Bemerkenswert ist i. Ü., dass die Beauftragte für Datenschutz und Informationsfreiheit (LDI) NRW unter Berufung auf einen Anwendungshinweis des Gesundheitsministeriums NRW der Ansicht ist, dass es für die Durchführung der Testpflicht überhaupt keiner Verarbeitung personenbezogener Daten bedürfe (FAQs, Ziff. 9). Denn es müsse kein Negativtest dokumentiert werden, sondern vielmehr nur, dass ein solches Kontrollsystem bestehe. Datenschutzrechtlich ist dies wohl die allersicherste Methode. Inwiefern damit die Kontrolle eines jeden Mitarbeiters, der zur Arbeitsstätte zurückkehrt, hinsichtlich einer Corona-Infektion sichergestellt und nachvollziehbar ist, bleibt auch mit Blick auf die Fürsorgepflicht des Arbeitgebers offen.
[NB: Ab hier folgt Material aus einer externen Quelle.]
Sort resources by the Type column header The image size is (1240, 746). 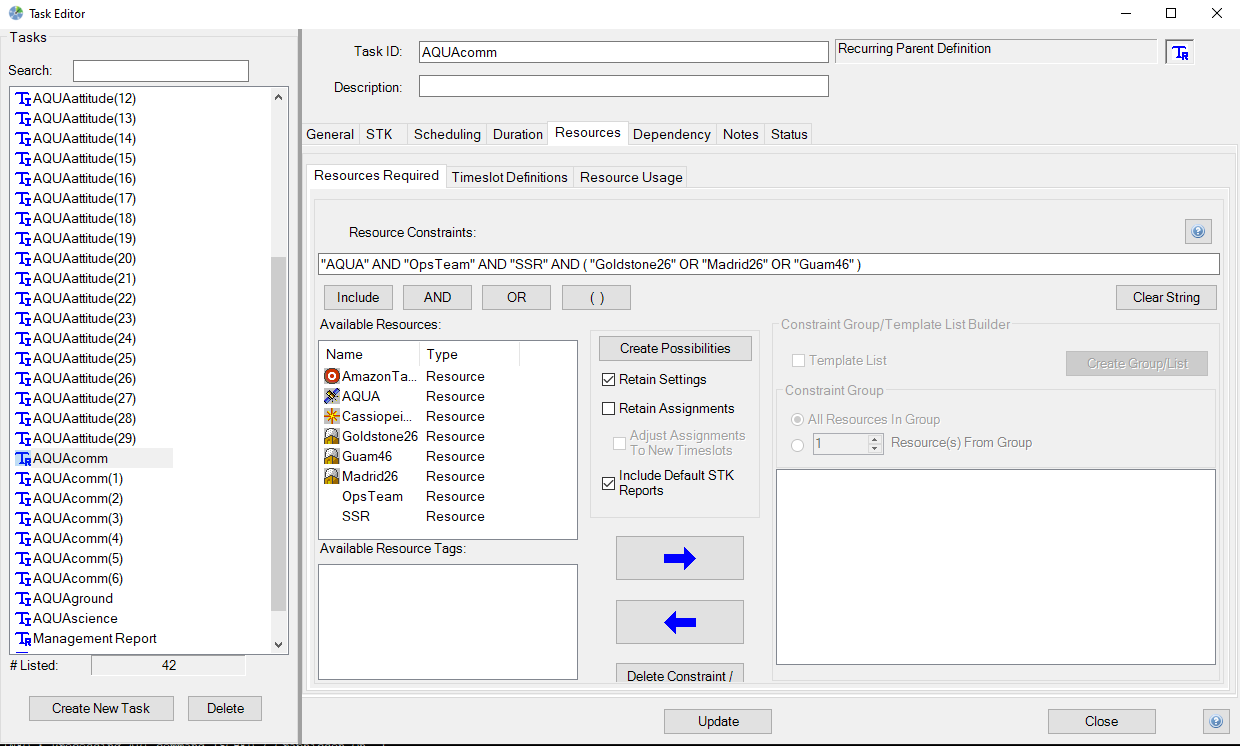click(468, 355)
Die Sächsische Aufsichtsbehörde hat sich soweit ersichtlich bisher nicht zu der Frage geäußert.
Generell sollten folgende Punkte aus Arbeitgebersicht Beachtung finden, wenn die neuen Vorgaben umgesetzt werden:
- Aktualisierung der Mitarbeiterdatenschutzinformation;
- Anpassung der TOMs (hierbei kann man sich an den Vorgaben von § 22 Abs. 2 BDSG orientieren);
- Sensibilisierung der für die Aufsicht der Corona-Testungen eingesetzten Mitarbeiter;
- Festlegen von Aufbewahrungs- und Löschfristen für die Dokumentation des Nachweises des Tests oder der Impfung.
Update vom 28.7.2021:
Auch die Sächsische Aufsichtsbehörde ist der Ansicht, dass die Tests oder Kontrollen ohne Personenbezug dokumentiert werden sollen (Testpflicht für „Urlaubsrückkehrer“). Trotz der Forderung der Behörde, Kontrollen ohne eine Verarbeitung mit Personenbezug durchzuführen, solle der Arbeitgeber außerdem gemäß Art. 5 Abs. 1 lit. c), 25 DSGVO organisatorisch separierte Stellen schaffen, die die Gesundheitsdaten entgegennehmen.